WORK INSTRUCTIONS: Exactly the lines from the beginning of the records to the line with "Image resolution: width=750", both ends included, are to be given again, and pictures are to be left out.

DATA EXCERPTS:
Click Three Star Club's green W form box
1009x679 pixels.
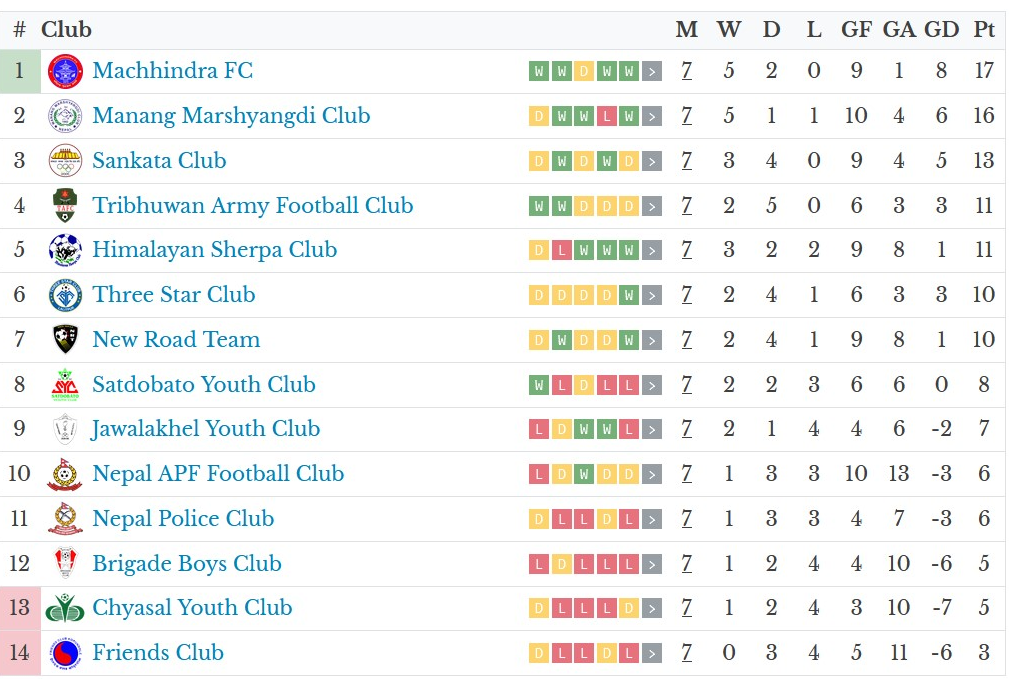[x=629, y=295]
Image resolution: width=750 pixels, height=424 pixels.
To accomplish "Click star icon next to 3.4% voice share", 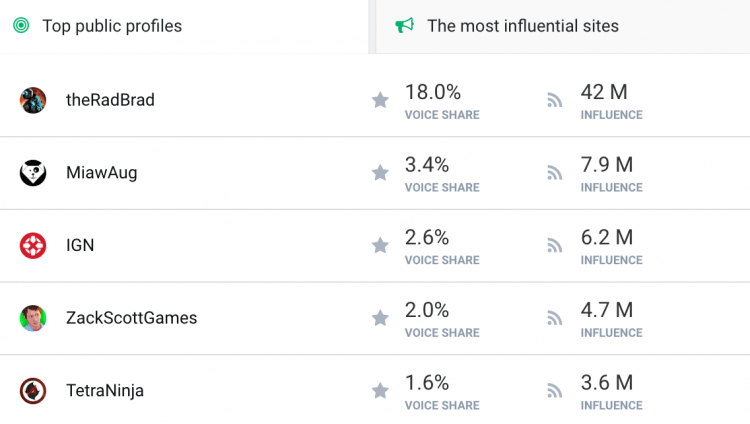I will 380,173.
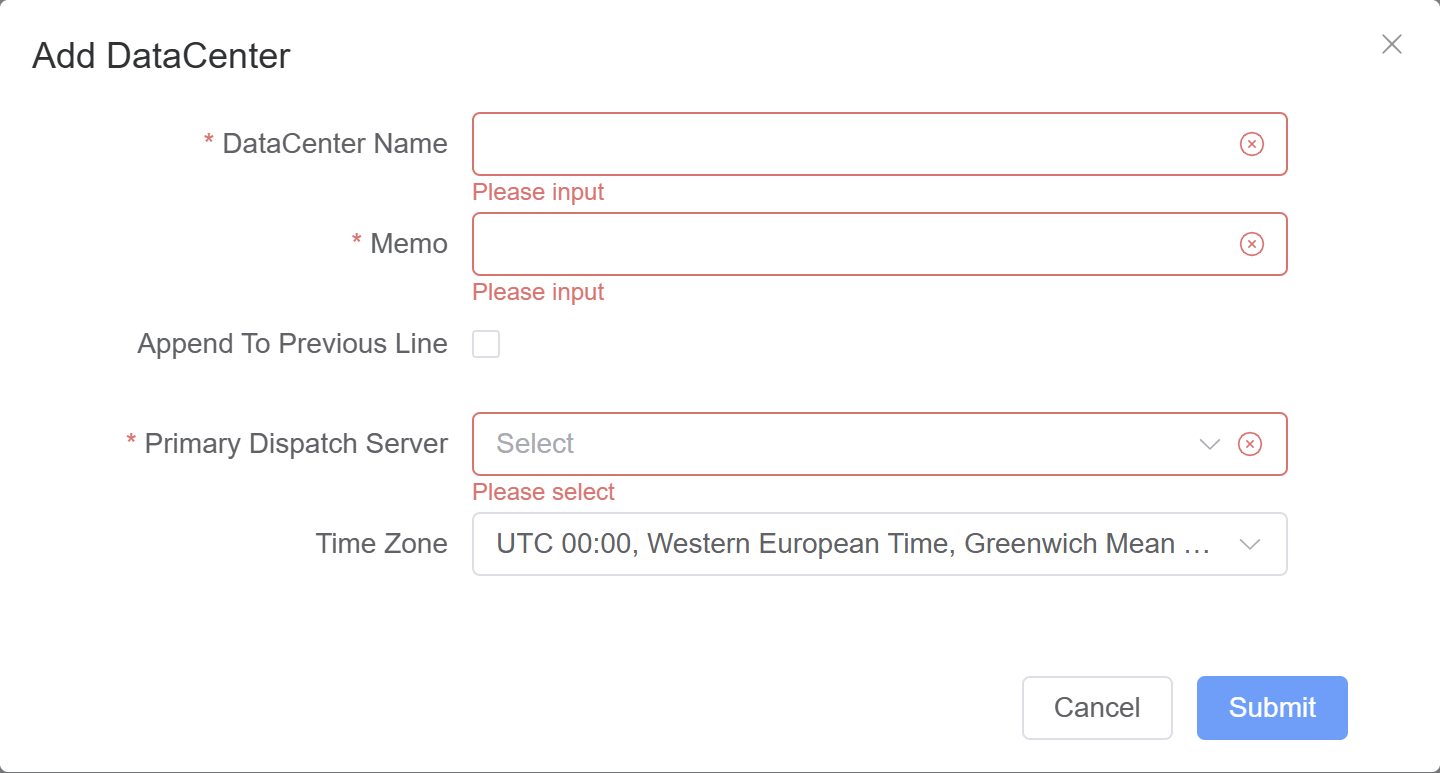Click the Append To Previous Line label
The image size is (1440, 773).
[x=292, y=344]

YOUR SOLUTION:
Click Three Star Club's green W form box
1009x679 pixels.
[x=629, y=295]
Image resolution: width=750 pixels, height=424 pixels.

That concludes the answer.